![]() |
| Ki dalang Hadiyono berikan Gunungan kepada PJ Kades Durungbanjar, Rizqi Maulana. (Foto:Ulum Fajar Setiawan/Sinergitas.id) |
SIDOARJO - Pemerintah Desa Durungbanjar, Kecamatan Candi, Sidoarjo, menggelar acara Puncak Ruwah Desa dengan mengadakan pagelaran wayang Kulit di halaman Balai Desa, Jum'at (6/2/2026) malam.
Kegiatan wayang kulit merupakan puncak dari rangkaian acara ruwah Desa Durungbanjar Tahun 2026 yang dihadiri oleh Camat Candi, Koramil Candi, Polsek Candi, Kepala Desa se-kecamatan Candi, BPD, LPMD, Tokoh Agama, Tokoh masyarakat, RT/RW, Tim penggerak PKK Desa, Karang Taruna, dan yang hadir dalam acara tersebut.
![]() |
| (Foto:UFS78/Sinergitas.id) |
Pada malam ini, warga antusias memadati dan menyaksikan langsung kegiatan ruwat desa dan pagelaran wayang kulit.

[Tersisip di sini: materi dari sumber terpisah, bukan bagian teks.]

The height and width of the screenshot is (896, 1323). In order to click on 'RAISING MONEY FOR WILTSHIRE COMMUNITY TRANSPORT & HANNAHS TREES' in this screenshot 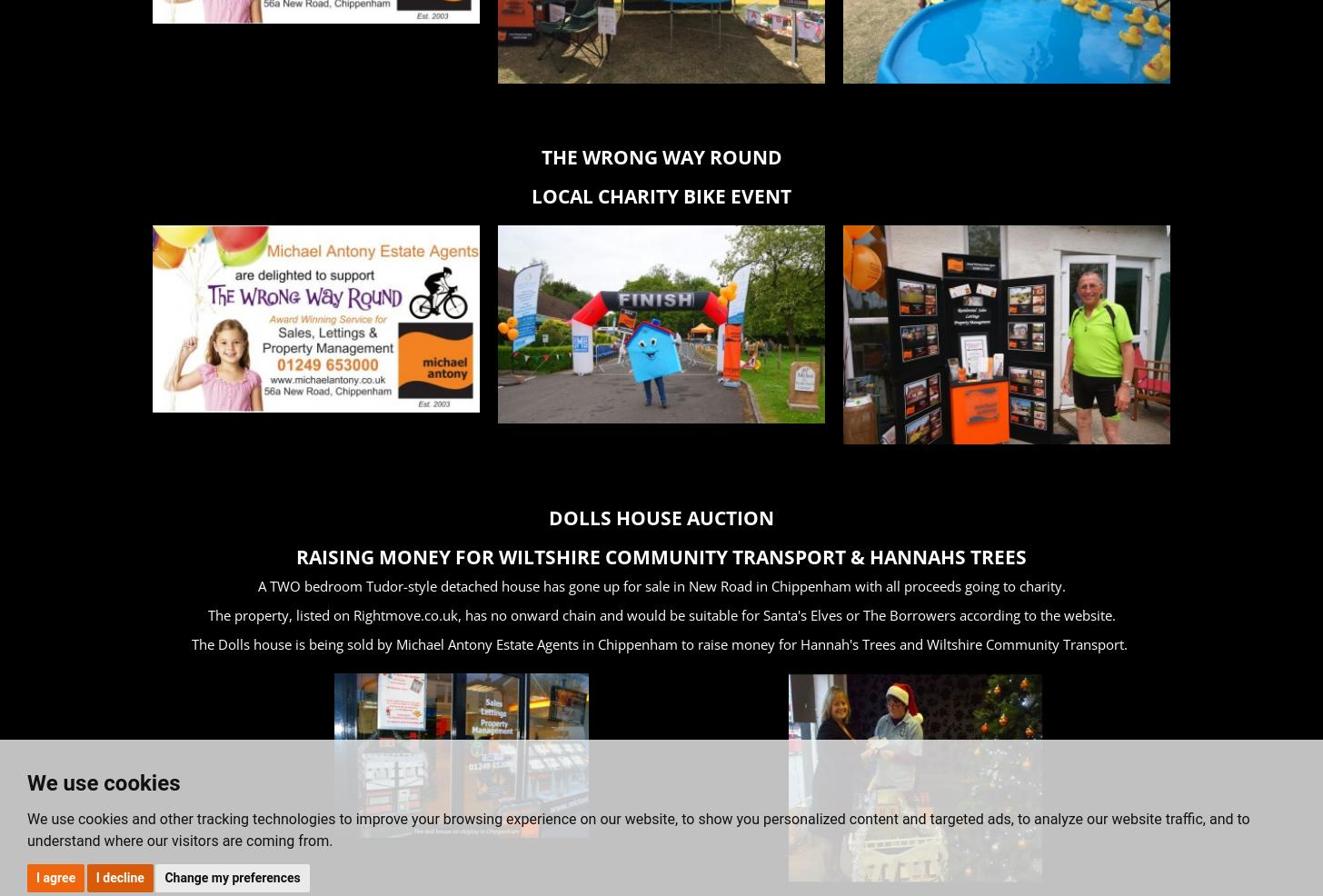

Mereka datang langsung untuk melihat pertunjukan pagelaran wayang kulit, yang diperankan oleh Dalang kondang Ki Hadiyono karawitan dan campursari "Adi Budoyo" asal Janti Tarik Sidoarjo, dengan lakon "Syekh Subakir Menyebarkan Islam di Tanah Jawa".
Pejabat (PJ) Kepala Desa Durungbanjar, Rizqi Maulana H, S.STP mengatakan bahwa kegiatan ruwat desa sudah menjadi tradisi rutin masyarakat Candi, khususnya warga desa Durungbanjar.
Acara tersebut, masyarakat sudah meyakini bahwa dengan digelarnya Ruwat Desa, berharap dihindarkan dari segala bentuk bencana. Sehingga, Tuhan yang maha esa berikan Rahmat, kesejahteraan dan kemakmuran untuk desa ini.
"Sedekah bumi memang bisa menolak dari segala musibah apapun, apalagi ruwat desa Digelar setiap tahunnya," Ucapnya.
![]() |
| (Foto:UFS78/Sinergitas.id) |
Rifqi juga menyebut bahwa dirinya bersama warga juga mengirim doa kepada Sesepuh desa atau pembabat alas yang ada di desa Durungbanjar tersebut.
"Ya kami juga melaksanakan istigosah, tahlil dan di bersama di setiap makam sesepuh di Desa Durungbanjar, semoga para sesepuh yang ada di babat alas Desa ini diterima oleh Tuhan yang maha esa," Tandasnya.
Ketua Ruwat Desa Penyelenggara Desa Durungbanjar, Zainuri menambahkan bahwa kegiatan yang dimaksudkan ini, untuk melestarikan budaya yang sudah ada sejak dulu. “Dengan kegaiatan Ruwah Desa ini diharapkan warga Desa Durungbanjar aman, sejahtera, rukun dan hubungan antara pemdes dan warga Semakin harmonis, ” Katanya.